1 Kronieken 2:7-20 Statenvertaling (SV1750)

7. En de kinderen van Charmi waren Achan, de beroerder van Israel, die zich aan het verbannene vergreep.

8. De kinderen van Ethan nu waren Azaria.

9. En de kinderen van Hezron, die hem geboren zijn, waren Jerahmeel, en Ram, en Chelubai.

10. Ram nu gewon Amminadab, en Amminadab gewon Nahesson, den vorst der kinderen van Juda;

11. En Nahesson gewon Salma, en Salma gewon Boaz,

12. En Boaz gewon Obed, en Obed gewon Isai,

13. En Isai gewon Eliab, zijn eerstgeborene, en Abinadab, den tweede, en Simea, den derde,

14. Nethaneel, den vierde, Raddai, den vijfde,

15. Ozem, den zesde, David, den zevende.

16. En hun zusters waren Zeruja en Abigail. De kinderen nu van Zeruja waren Abisai, en Joab, en Asa-el; drie.

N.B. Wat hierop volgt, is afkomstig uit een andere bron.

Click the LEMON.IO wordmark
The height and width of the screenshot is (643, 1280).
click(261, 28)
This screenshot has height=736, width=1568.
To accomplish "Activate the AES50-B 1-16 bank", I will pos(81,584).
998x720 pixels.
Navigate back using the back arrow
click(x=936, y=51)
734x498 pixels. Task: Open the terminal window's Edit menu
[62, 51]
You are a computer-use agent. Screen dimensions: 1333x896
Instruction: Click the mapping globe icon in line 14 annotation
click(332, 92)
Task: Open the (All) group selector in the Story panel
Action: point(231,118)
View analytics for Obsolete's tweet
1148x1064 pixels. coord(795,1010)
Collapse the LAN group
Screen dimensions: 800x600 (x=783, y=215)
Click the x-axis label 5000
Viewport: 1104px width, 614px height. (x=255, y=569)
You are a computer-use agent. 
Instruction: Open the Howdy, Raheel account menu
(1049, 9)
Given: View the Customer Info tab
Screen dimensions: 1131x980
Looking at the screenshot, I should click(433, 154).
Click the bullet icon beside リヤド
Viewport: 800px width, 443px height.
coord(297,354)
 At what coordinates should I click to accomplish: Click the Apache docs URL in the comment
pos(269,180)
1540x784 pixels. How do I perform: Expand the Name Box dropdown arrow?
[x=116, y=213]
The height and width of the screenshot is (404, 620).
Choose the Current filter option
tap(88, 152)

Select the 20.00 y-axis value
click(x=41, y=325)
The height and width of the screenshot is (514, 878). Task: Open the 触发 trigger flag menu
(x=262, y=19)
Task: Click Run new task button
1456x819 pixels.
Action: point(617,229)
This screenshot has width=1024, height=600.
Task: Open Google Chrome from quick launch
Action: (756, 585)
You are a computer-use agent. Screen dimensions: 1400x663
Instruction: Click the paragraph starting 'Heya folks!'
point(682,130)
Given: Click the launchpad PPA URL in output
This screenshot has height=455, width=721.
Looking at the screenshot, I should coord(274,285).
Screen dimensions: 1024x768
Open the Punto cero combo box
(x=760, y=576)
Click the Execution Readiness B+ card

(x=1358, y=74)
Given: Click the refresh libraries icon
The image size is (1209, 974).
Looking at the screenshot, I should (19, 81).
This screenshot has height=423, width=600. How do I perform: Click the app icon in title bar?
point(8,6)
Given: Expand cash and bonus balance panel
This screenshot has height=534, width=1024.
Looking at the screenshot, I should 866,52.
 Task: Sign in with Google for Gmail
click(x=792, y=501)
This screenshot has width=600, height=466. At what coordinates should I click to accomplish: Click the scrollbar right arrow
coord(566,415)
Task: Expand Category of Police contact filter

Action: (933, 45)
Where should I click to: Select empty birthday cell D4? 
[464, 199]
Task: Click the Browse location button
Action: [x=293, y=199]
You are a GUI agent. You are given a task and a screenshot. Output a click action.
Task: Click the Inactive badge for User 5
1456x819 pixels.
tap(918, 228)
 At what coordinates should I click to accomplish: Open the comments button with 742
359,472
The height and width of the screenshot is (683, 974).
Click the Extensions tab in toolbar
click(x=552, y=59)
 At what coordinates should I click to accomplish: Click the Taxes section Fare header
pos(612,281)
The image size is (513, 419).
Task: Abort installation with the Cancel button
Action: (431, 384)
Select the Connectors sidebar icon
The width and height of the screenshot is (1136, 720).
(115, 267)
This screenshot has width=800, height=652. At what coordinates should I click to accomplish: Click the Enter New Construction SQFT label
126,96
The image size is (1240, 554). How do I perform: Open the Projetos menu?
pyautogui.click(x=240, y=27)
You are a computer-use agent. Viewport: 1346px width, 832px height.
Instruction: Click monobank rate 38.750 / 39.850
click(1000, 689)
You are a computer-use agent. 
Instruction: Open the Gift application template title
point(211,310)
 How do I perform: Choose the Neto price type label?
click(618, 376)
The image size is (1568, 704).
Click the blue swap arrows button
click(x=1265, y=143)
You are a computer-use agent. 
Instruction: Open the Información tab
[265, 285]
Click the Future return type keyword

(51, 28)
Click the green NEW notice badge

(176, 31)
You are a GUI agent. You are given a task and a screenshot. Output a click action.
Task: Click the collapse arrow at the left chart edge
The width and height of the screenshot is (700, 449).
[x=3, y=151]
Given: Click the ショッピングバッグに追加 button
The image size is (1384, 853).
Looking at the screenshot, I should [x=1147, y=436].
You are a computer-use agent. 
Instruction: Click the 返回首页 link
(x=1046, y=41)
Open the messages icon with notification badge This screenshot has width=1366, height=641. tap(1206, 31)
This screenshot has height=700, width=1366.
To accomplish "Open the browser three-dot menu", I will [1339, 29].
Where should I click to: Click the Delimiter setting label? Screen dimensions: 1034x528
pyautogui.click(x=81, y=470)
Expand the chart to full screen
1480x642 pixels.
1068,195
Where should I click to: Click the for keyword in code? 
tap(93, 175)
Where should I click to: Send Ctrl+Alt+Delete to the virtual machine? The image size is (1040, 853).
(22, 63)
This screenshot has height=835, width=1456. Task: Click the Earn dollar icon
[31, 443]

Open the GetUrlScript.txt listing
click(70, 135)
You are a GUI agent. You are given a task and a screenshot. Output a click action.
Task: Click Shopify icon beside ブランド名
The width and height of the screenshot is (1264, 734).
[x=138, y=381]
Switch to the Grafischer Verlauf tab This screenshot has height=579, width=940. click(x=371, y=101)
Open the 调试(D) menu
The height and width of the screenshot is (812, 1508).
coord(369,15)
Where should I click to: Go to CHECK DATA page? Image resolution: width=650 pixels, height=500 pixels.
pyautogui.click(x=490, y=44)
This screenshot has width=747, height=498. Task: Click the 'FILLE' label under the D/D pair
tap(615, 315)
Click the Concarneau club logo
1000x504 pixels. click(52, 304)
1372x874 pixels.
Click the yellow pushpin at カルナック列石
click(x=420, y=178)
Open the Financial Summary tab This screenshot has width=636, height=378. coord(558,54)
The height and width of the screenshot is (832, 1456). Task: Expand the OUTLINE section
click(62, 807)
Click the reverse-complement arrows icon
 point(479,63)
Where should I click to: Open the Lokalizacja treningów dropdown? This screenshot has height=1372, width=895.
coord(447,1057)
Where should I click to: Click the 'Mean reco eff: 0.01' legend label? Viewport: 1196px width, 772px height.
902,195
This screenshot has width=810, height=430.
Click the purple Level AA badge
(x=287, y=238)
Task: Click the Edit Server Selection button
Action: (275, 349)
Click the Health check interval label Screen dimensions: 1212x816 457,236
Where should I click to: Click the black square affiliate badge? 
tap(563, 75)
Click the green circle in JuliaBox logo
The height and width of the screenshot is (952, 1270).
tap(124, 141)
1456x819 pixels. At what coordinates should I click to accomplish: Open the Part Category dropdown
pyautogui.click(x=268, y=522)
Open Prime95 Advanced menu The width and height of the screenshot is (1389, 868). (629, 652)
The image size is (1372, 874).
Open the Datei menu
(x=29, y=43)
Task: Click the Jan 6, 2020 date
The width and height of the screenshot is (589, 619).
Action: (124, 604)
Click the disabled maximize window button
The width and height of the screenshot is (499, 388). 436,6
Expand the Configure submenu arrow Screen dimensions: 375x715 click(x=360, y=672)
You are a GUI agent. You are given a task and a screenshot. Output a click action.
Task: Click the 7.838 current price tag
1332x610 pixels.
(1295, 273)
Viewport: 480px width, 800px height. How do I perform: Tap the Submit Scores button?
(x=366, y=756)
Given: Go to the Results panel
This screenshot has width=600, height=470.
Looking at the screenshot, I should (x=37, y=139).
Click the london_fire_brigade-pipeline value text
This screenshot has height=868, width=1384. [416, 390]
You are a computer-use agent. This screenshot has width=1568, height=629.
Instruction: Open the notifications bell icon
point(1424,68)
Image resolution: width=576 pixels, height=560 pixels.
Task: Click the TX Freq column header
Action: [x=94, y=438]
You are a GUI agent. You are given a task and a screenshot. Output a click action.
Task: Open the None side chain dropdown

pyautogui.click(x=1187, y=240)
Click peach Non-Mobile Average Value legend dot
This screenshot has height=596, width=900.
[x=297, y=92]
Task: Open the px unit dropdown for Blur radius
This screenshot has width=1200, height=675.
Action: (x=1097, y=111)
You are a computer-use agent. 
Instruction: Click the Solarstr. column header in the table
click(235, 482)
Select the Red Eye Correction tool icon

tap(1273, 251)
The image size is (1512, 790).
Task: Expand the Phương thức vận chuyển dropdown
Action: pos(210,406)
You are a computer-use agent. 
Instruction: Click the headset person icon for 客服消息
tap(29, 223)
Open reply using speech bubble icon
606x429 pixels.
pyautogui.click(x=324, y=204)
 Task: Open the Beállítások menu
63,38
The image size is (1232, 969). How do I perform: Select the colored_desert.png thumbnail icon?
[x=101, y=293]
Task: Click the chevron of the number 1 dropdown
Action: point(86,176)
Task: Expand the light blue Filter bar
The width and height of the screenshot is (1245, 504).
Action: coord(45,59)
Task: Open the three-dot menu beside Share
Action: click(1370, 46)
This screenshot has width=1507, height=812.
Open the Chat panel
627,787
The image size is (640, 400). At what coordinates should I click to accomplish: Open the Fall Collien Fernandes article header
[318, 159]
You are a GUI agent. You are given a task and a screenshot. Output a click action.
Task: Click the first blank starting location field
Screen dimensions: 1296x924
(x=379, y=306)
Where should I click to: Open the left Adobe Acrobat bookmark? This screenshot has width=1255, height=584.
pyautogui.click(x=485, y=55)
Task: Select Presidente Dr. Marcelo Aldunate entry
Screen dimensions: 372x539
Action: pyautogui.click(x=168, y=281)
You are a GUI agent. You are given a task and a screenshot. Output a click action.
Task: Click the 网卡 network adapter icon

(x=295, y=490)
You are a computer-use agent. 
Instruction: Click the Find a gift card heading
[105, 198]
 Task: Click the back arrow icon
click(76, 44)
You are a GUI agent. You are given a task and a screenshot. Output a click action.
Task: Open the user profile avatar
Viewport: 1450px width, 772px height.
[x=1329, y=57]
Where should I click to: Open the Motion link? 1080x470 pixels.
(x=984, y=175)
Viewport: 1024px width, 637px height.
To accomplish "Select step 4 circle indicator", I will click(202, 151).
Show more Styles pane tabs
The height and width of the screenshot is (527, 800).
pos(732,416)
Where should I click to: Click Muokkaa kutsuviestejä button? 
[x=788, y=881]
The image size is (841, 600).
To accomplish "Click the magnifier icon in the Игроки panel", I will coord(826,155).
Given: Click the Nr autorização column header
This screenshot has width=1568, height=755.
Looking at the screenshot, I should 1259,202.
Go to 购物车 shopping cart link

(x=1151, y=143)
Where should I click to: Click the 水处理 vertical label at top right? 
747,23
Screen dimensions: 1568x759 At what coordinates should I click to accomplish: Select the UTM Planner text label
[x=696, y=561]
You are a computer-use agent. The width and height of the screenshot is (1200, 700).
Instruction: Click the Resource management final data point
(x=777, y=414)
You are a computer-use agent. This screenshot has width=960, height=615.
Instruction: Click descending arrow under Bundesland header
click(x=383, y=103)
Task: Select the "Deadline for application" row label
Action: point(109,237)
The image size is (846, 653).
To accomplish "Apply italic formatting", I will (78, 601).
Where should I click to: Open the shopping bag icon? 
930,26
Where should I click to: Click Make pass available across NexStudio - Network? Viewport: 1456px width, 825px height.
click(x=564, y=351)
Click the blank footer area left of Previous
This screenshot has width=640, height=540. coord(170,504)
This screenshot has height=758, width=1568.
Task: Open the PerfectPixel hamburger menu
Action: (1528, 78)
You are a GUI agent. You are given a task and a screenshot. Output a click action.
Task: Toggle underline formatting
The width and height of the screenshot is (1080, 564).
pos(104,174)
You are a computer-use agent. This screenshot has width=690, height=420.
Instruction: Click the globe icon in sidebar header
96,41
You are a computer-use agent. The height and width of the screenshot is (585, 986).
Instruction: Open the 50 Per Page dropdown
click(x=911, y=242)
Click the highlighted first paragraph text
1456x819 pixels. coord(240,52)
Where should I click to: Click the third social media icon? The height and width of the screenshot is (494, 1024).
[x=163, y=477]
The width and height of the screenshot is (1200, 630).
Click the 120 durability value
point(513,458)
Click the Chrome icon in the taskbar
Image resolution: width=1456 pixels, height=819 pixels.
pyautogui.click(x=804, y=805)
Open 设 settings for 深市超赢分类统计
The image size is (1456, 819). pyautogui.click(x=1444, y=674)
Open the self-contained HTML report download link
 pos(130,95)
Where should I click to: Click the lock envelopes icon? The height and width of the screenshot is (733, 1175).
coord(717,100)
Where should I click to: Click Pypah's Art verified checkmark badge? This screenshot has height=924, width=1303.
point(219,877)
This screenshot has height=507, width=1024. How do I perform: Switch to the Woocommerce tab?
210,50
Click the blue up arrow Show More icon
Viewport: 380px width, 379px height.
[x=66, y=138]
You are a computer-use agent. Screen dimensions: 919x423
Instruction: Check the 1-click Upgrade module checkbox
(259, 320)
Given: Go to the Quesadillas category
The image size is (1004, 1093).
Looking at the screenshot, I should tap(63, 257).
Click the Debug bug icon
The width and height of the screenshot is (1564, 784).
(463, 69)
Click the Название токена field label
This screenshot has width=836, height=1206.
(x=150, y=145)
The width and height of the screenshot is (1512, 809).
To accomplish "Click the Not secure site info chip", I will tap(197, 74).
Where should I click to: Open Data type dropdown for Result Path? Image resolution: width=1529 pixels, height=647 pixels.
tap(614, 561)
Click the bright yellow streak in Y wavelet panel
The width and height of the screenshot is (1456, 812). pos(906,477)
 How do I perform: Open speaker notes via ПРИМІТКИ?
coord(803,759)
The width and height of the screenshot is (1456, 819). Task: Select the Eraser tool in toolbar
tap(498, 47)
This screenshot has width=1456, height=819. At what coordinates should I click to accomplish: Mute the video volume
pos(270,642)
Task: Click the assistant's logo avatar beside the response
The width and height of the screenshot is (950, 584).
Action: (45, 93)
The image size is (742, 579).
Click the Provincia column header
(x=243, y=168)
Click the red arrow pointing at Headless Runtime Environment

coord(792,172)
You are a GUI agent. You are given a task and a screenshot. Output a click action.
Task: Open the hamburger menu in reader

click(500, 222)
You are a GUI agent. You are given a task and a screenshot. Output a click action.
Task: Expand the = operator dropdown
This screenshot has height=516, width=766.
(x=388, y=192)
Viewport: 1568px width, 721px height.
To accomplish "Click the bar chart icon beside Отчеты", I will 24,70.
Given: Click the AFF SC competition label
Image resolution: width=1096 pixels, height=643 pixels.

17. En Abigail baarde Amasa; en de vader van Amasa was Jether, een Ismaeliet.

18. Kaleb nu, de zoon van Hezron, gewon kinderen uit Azuba, zijn vrouw, en uit Jerioth. En de zonen van deze zijn: Jeser, en Sobab, en Ardon.

19. Als nu Azuba gestorven was, zo nam zich Kaleb Efrath, die baarde hem Hur.

20. En Hur gewon Uri, en Uri gewon Bezaleel.